YouSoundLovely · 10/08/2022 09:57

'Naughty' literally means 'worthless'. I don't use the word. Never have.

And yes, children don't do as they are told, push boundaries, and even behave badly for the sake of it. I know this; I've brought up three of them. But behaviour is still communication, and especially behaviour of this kind. Children, once dry, generally don't just regress in that respect for no reason.

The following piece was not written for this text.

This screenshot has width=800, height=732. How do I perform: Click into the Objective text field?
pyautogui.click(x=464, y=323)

BenjiLove · 10/08/2022 09:59

@YouSoundLovely (you do actually sound lovely) - I wasn't saying my 3 year old is growing up as a misogynist - just that I read on MN a lot about role modelling and the impact of relationship dynamics on kids - I've been putting up with DH not pulling his weight for an easier life - and then I saw that that is what DS is observing. Or maybe mummy is just the magic fixer. But isn't that kind of the same thing? Anyway - I'm not blaming my 3 year old for anything obviously - he's 3. I'm just trying to work out how to help him and be a good mum.

OP posts:
drawacircleroundit · 10/08/2022 10:02

@YouSoundLovely
“He's not doing it to oppress his mother, FGS.”
This made me giggle! In a good way, what with the bathos.
But I don’t think we are suggesting that the little boy is aware of what he is saying on this level. But if he is picking up that mummy = tidies and daddy = gets all lairy then that’s a problem in terms of role models.

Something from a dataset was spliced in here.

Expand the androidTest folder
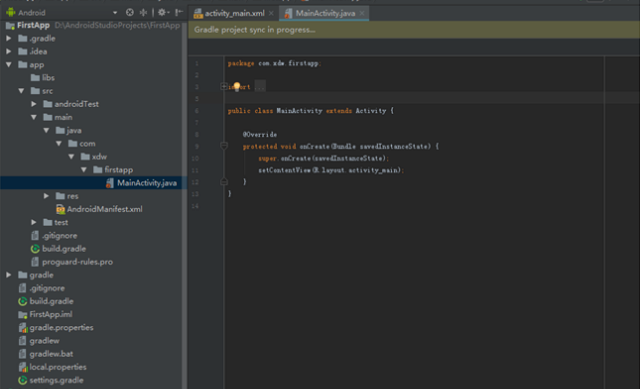Screen dimensions: 640x389 pyautogui.click(x=34, y=104)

BenjiLove · 10/08/2022 10:05

@LuckySantangelo35 @YouSoundLovely I've been reading this book "no such thing as naughty" which is helpful in understanding why young kids (under 5) do certain things. What I have found less helpful is what to practically do about it e.g. it's all very well saying that young kids aren't pissing on pillows to be deliberately annoying (I don't think my 3 year old is thinking where is the grossest place to wee....I mean, he peed in his potty a few weeks ago and then went to wash his hands in it...he doesn't have the same understanding of gross as we do)....BUT, I can't exactly just ignore it as clearly it needs to stop and he needs to know it's absolutely not acceptable. So I'm not angry at DS but I also don't agree with just ignoring and cleaning up....because he's got to understand consquences??

Can I just as an aside - whenever I read threads like this - people replying are always so confident in their responses "OH my gosh - I would never be angry at a three year" "Oh my god - I can't believe you let him get away with that" etc etc - how is everyone so confident in their own instincts? All I want to do is help DS with his behaviour and there are so many conflicting ideas and approaches and I'm so worried I'm fucking him up.

OP posts:
takealettermsjones · 10/08/2022 10:10

@BenjiLove you are a good mum, and you're not fucking it up. Lots of mums have had problems with tiny children weeing where they shouldn't! If you weren't a good mum, you wouldn't be asking.